# Work to be completed
Can you rewrite the items below with every "Output a click action" changed to "Return a single click action", keeping everything else the same and leaving out the pictures?

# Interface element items
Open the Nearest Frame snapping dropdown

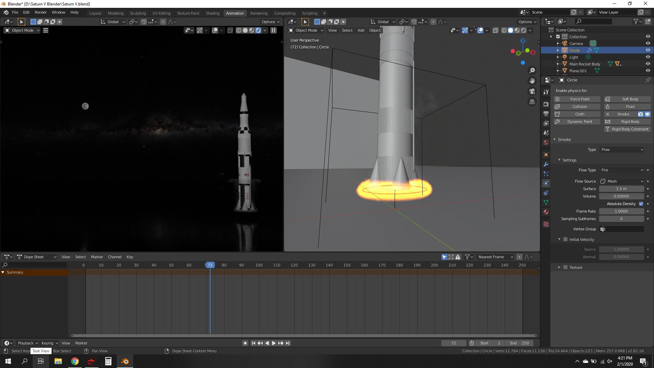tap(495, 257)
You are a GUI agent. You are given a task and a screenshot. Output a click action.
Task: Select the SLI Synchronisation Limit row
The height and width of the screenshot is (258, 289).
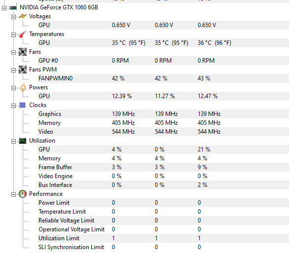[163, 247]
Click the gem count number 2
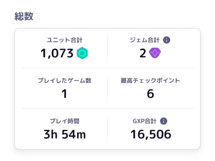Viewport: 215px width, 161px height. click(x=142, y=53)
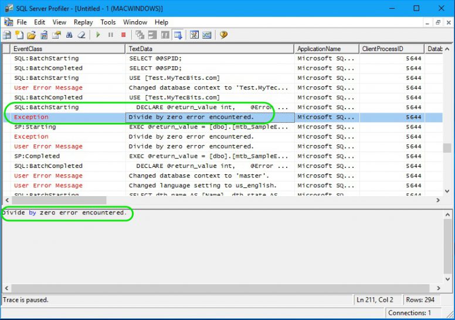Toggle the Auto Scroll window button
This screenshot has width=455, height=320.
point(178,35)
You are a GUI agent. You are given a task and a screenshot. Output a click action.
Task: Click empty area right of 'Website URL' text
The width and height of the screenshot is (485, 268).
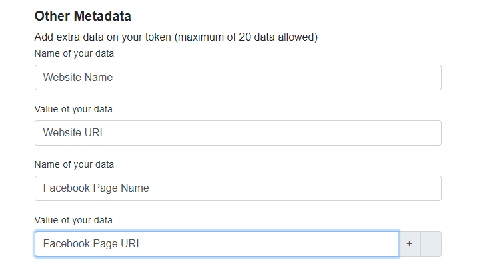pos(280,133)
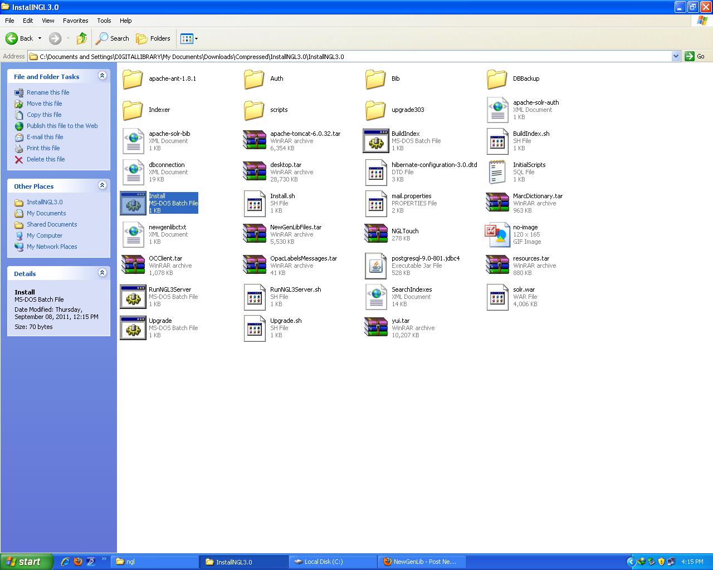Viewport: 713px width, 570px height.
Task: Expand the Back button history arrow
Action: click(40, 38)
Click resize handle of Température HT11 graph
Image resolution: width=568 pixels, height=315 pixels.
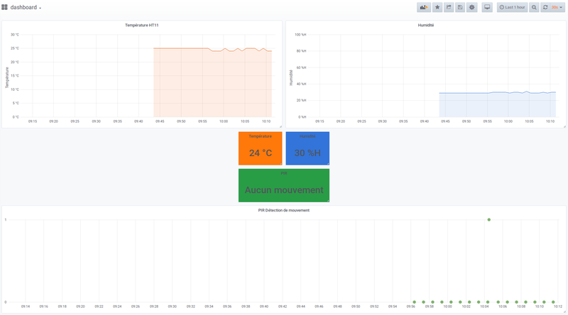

# Expected answer
Open the Nearest Frame snapping dropdown

tap(495, 257)
You are a GUI agent. You are given a task and a screenshot. Return a single click action.
Task: Select the SLI Synchronisation Limit row
The height and width of the screenshot is (258, 289).
[163, 247]
Click the gem count number 2
Viewport: 215px width, 161px height. click(x=142, y=53)
Toggle the Auto Scroll window button
This screenshot has width=455, height=320.
point(178,35)
You are a GUI agent. You are given a task and a screenshot. Return a single click action.
Task: Click empty area right of 'Website URL' text
The width and height of the screenshot is (485, 268).
pos(280,133)
Viewport: 713px width, 570px height.
Task: Expand the Back button history arrow
Action: click(40, 38)
Click resize handle of Température HT11 graph
Image resolution: width=568 pixels, height=315 pixels.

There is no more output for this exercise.